-- Исходный отрывок --
Прежде чем мы подняли Антоныча и вызвали «скорую», извлеченный на берег абсолютно зеленый и не спавший ни минуты Эмиль успел сообщить нам, что Никита Шкловский проявил неземную эрудицию, читая Эмке стихи всю эту безумную и бессонную ночь. Когда лодка без всякой заметной логики в очередной раз валилась на противоположный борт, он, увлеченный чтением, забывал о безопасности и всем своим наполненным стихами организмом рушился на больную ногу потерпевшего. От чего приходил в ужас, плакал, но стихи читать не переставал.
– Очень эрудированный парень,– констатировал увозимый на «скорой» Эмиль Абрамыч, а мы остались на пирсе, возле которого телепался затонувший по верхнюю палубу «Адам».
Спустя два дня Эмка уже прыгал по пирсу на самодельном костыле, помогая нам латать прохудившийся борт «Адама». Там же мы отпраздновали рождение ерофеевского первенца Пашки. Кстати, по субординации вторым явился на свет год спустя мой Женька, а еще годом позже уже у Эмиля и Флоры родился Аркадий. Что же до ноги, то через месяц в Москве ее пришлось заново ломать, потому что в дубнинской больнице ее сложили неправильно.

-- Задания --
1. Выпишите из отрывка фрагмент, начиная со слов «Спустя два дня» и заканчивая словами «ее сложили неправильно.» включительно.
2. Почему, согласно отрывку, ногу Эмиля через месяц в Москве пришлось заново ломать?
Список, помещённый ниже, для работы не понадобится.

-- Извлечённые данные --

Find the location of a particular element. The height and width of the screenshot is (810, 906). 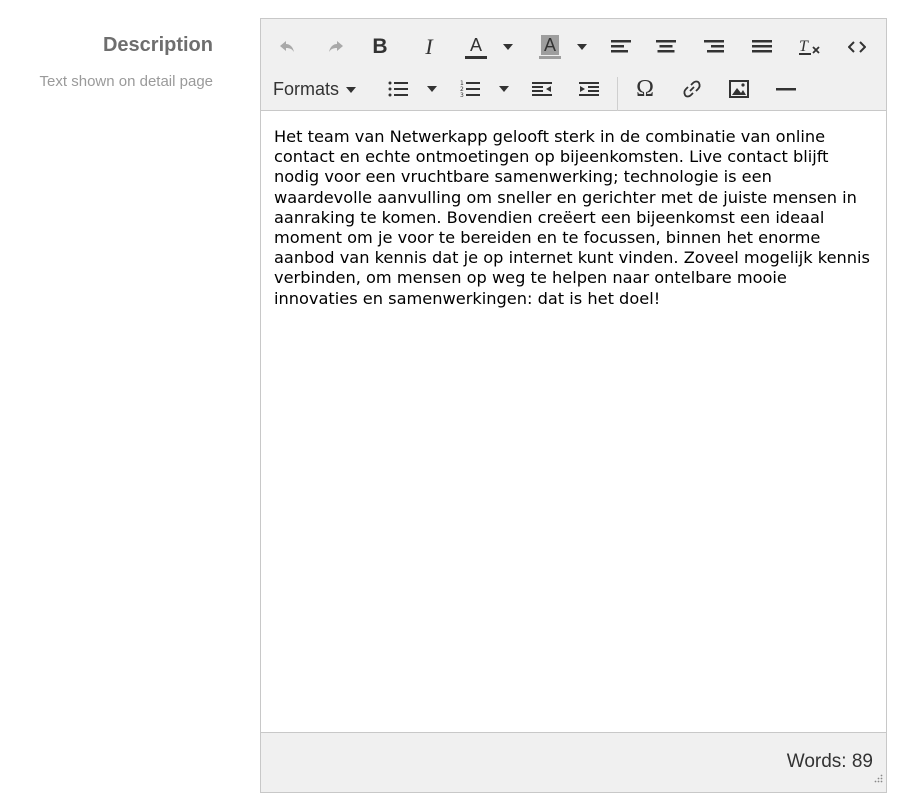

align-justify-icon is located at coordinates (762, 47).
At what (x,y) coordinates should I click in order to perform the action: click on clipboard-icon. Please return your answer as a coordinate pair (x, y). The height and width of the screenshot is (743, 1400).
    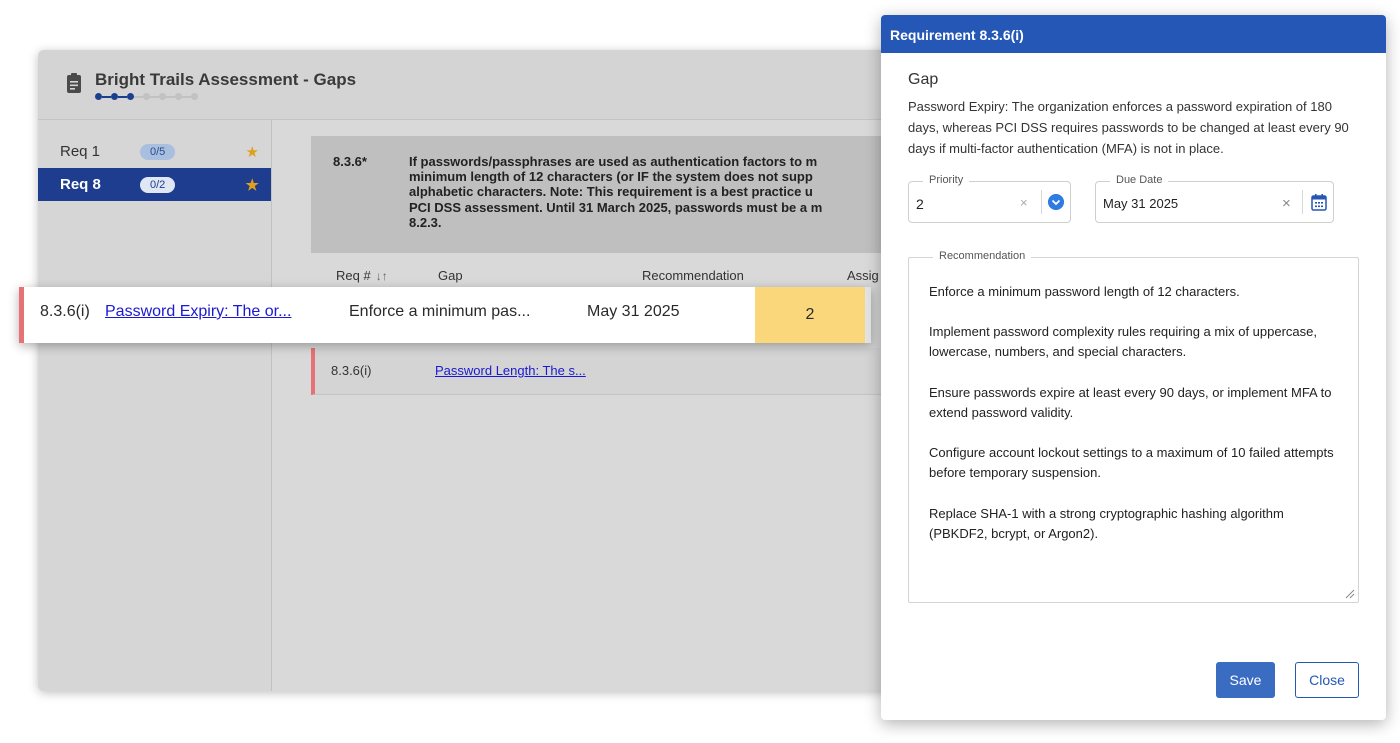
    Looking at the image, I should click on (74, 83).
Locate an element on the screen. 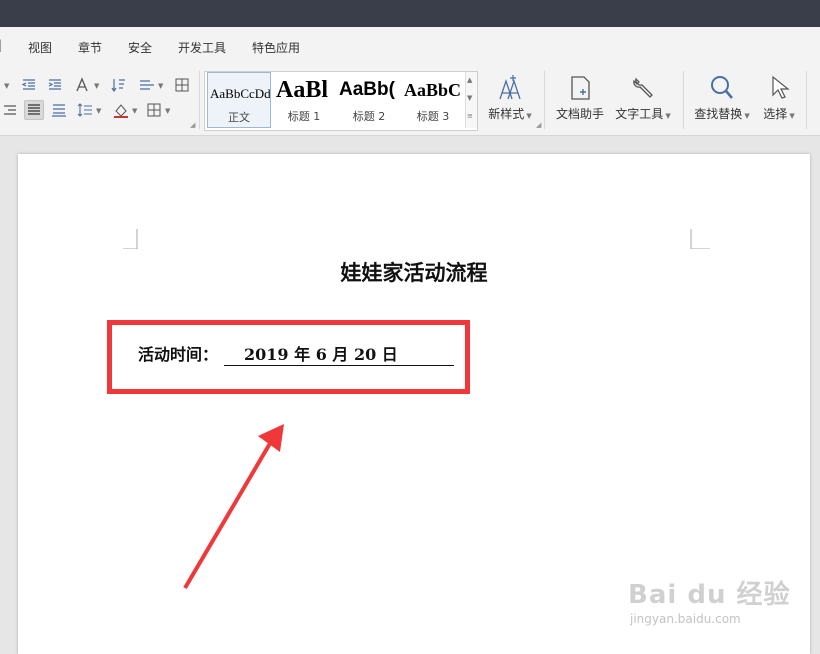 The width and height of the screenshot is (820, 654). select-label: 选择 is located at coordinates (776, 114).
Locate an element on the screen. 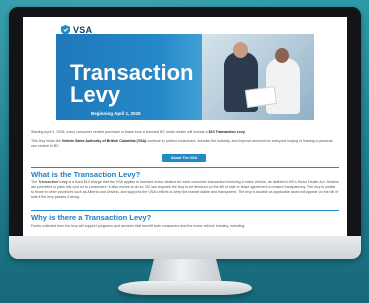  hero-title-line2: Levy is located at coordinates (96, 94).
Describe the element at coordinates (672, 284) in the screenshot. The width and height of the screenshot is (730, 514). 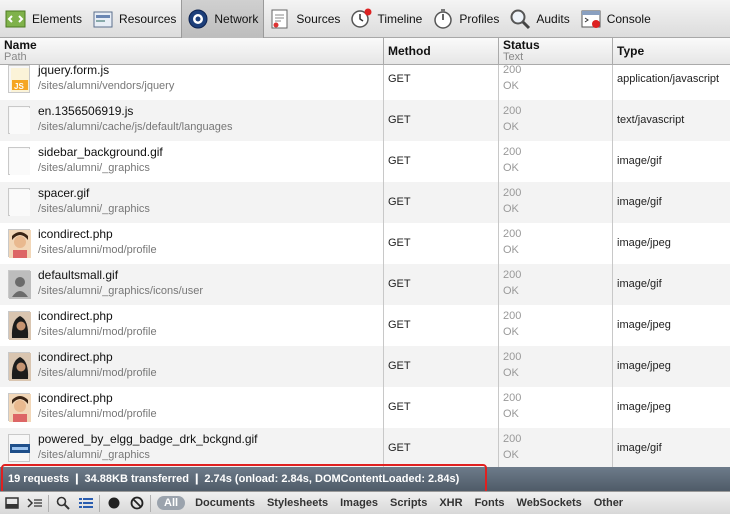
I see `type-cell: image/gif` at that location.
* * *
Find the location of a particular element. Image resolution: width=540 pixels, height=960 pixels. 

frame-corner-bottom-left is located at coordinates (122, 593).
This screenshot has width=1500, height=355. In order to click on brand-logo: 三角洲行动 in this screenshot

-- Ваши ответы --
1.
Спустя два дня Эмка уже прыгал по пирсу на самодельном костыле, помогая нам латать прохудившийся борт «Адама». Там же мы отпраздновали рождение ерофеевского первенца Пашки. Кстати, по субординации вторым явился на свет год спустя мой Женька, а еще годом позже уже у Эмиля и Флоры родился Аркадий. Что же до ноги, то через месяц в Москве ее пришлось заново ломать, потому что в дубнинской больнице ее сложили неправильно.

2. Потому что в дубнинской больнице её сложили неправильно.